▸ Given problem:
Please arrange the rows as a Markdown table with columns Number and Line, starting with the row containing "Given: Click 'Host" and going on through the last row, skipping blank lines and leaving out the pictures.

================================

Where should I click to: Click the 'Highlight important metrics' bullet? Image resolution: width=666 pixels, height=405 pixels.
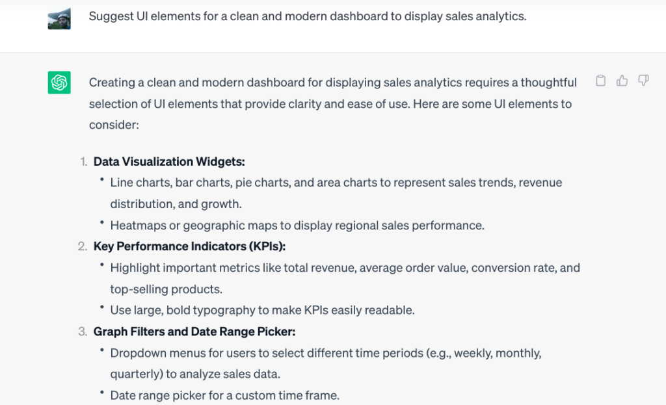345,268
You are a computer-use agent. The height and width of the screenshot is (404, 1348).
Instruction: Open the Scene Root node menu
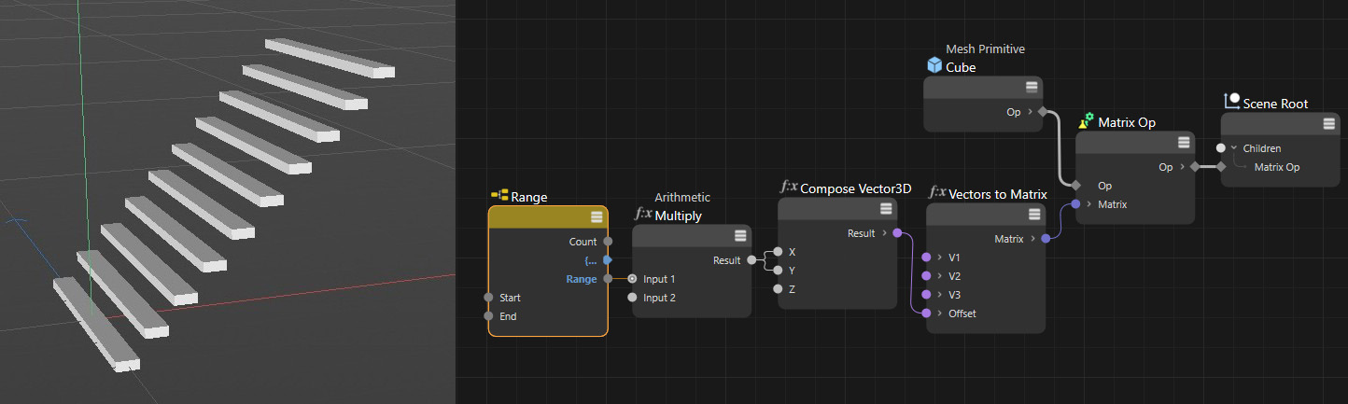1328,123
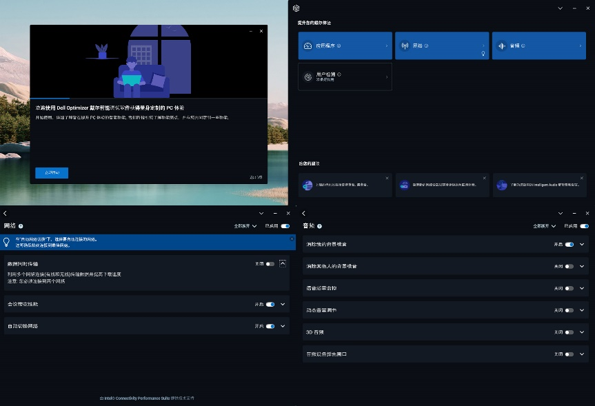Viewport: 595px width, 406px height.
Task: Click the help icon beside 网络 heading
Action: click(21, 226)
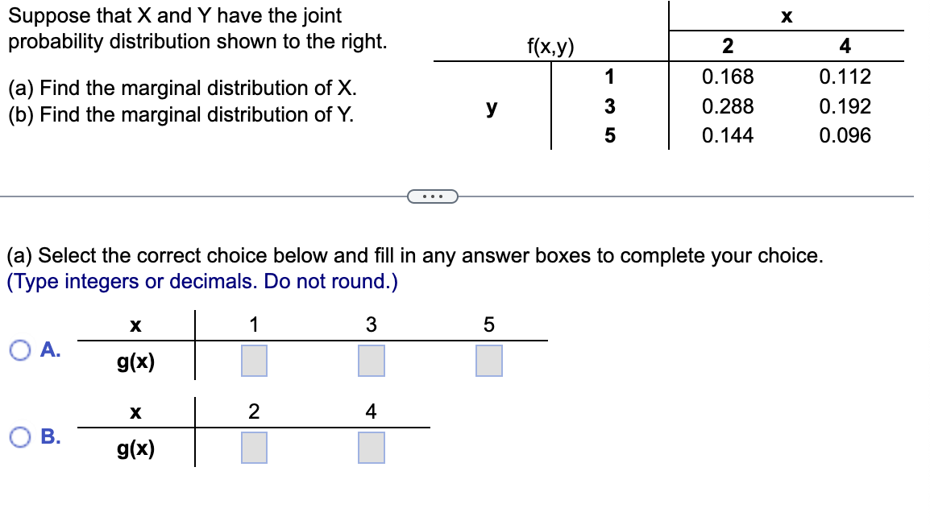The height and width of the screenshot is (525, 930).
Task: Select radio button for choice B
Action: click(20, 437)

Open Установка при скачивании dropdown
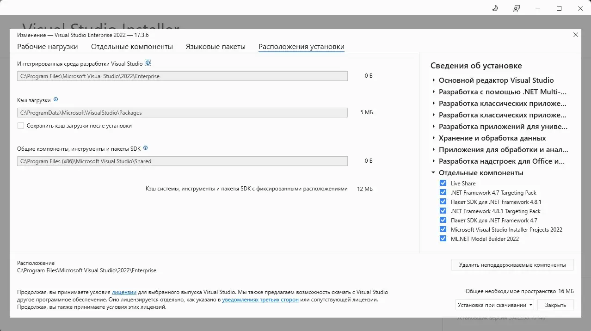pos(494,305)
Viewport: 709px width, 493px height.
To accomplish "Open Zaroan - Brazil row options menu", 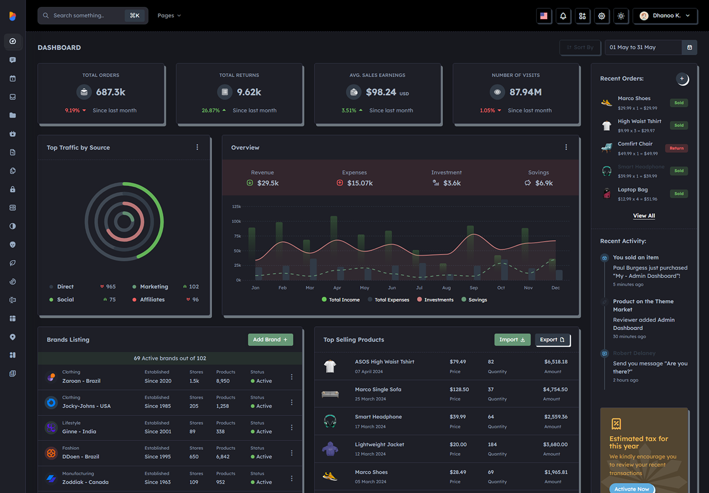I will [x=292, y=377].
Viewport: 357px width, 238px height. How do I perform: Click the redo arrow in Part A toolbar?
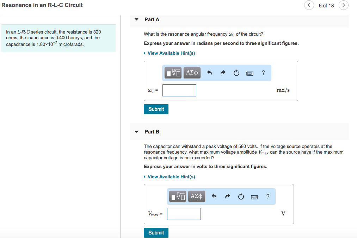(x=223, y=73)
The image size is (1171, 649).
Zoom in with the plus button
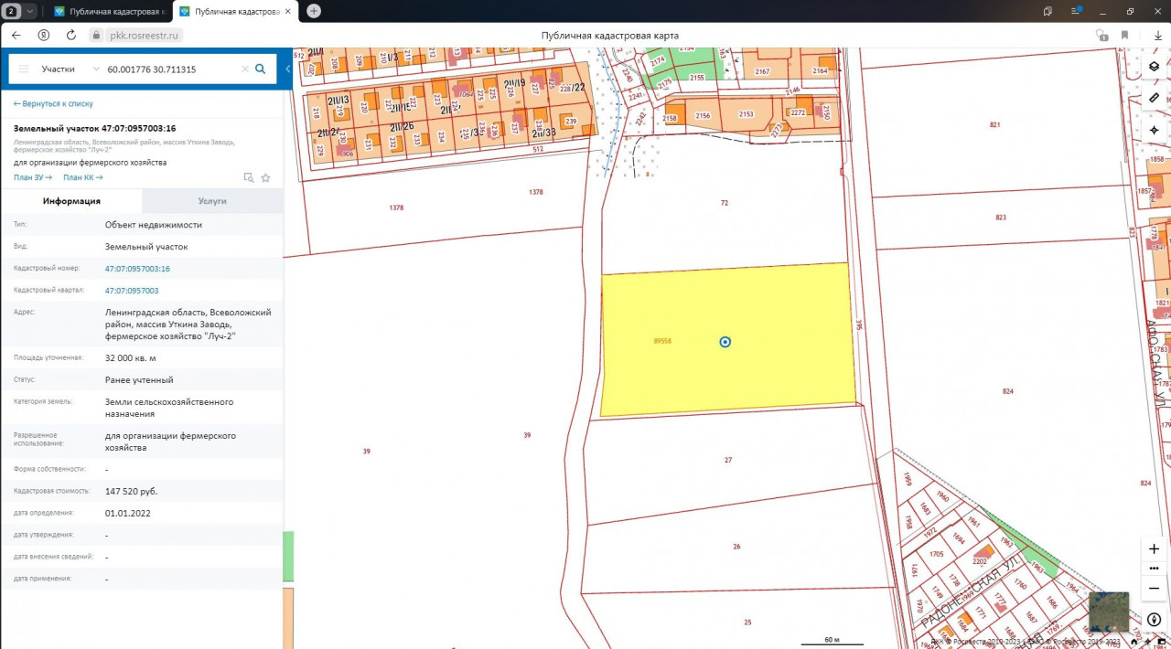(x=1154, y=549)
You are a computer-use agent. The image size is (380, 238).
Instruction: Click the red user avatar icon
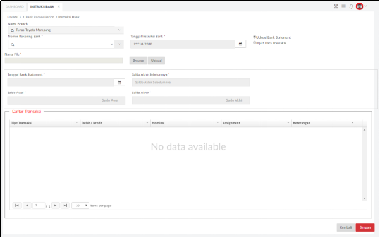coord(359,6)
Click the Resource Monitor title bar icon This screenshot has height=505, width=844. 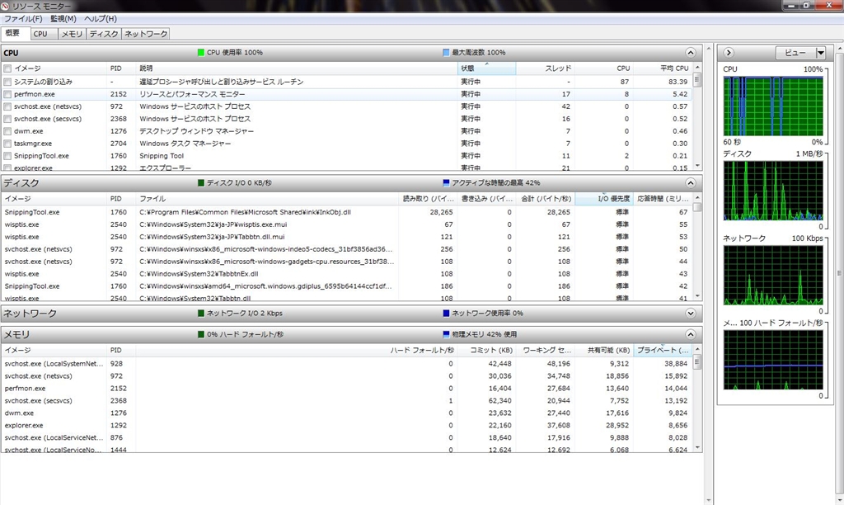click(6, 6)
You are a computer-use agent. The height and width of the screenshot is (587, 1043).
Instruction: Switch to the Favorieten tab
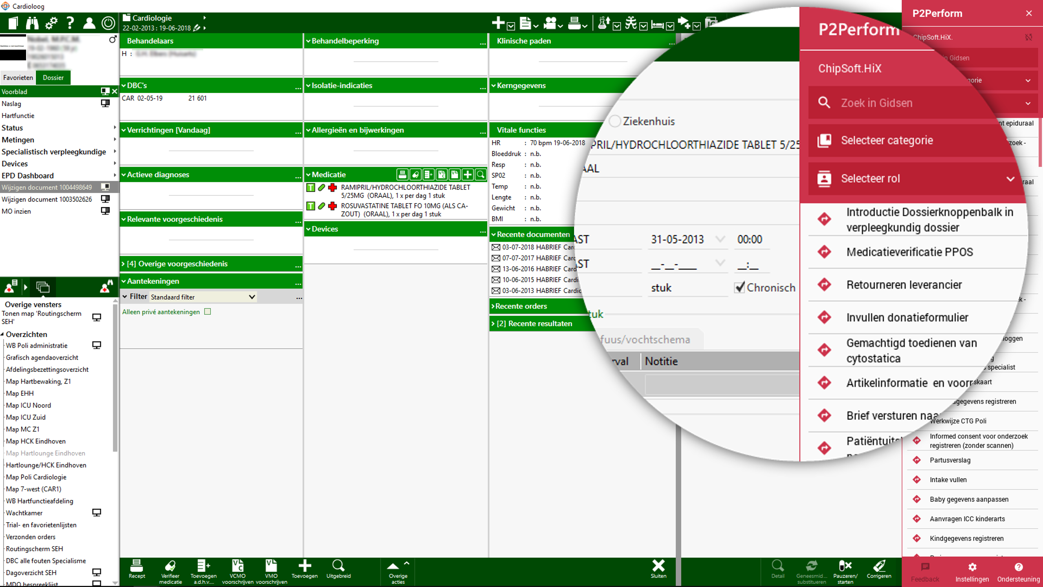pos(18,77)
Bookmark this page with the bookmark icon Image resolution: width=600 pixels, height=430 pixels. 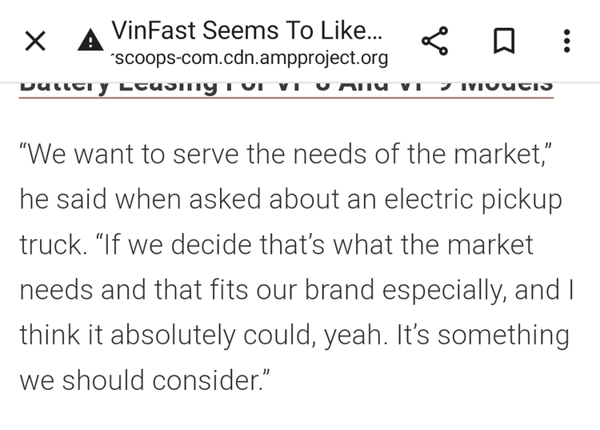(x=504, y=41)
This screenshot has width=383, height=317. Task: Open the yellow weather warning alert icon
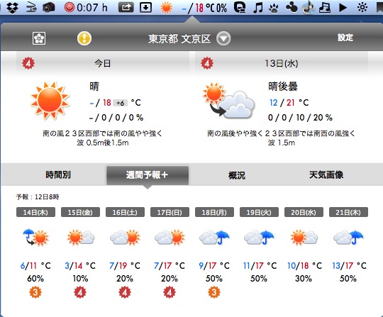[x=84, y=38]
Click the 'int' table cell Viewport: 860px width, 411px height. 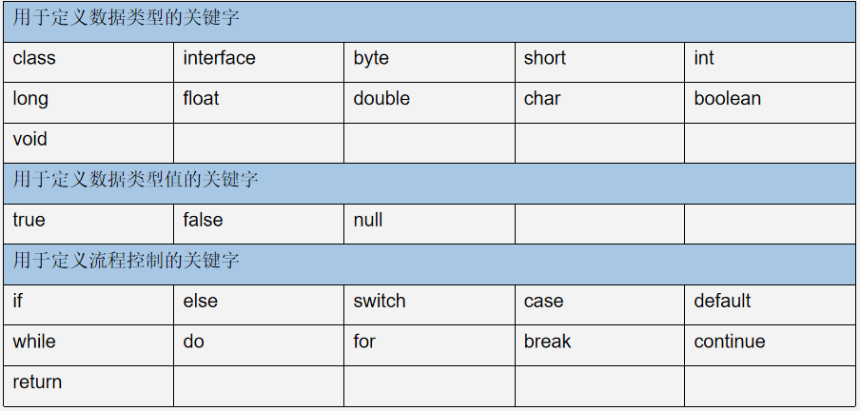770,62
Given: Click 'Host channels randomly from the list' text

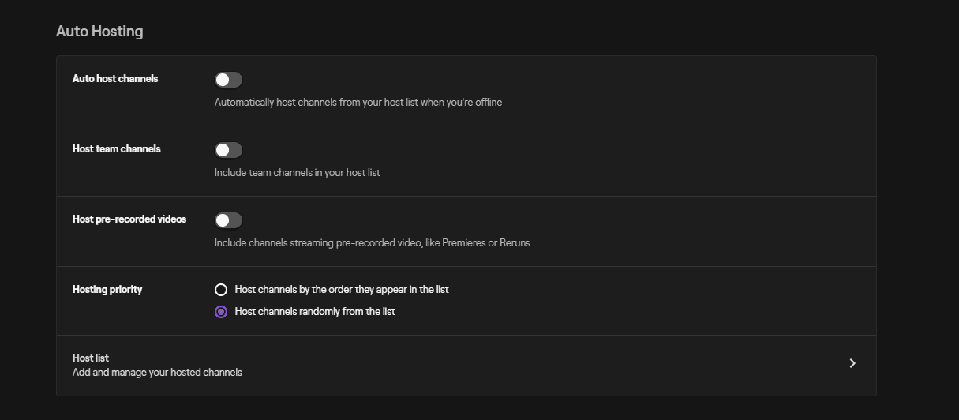Looking at the screenshot, I should coord(315,312).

================================

▸ Result for this exercise:
| Number | Line |
|---|---|
| 1 | Given: Click 'Host channels randomly from the list' text |
| 2 | Looking at the screenshot, I should coord(315,312). |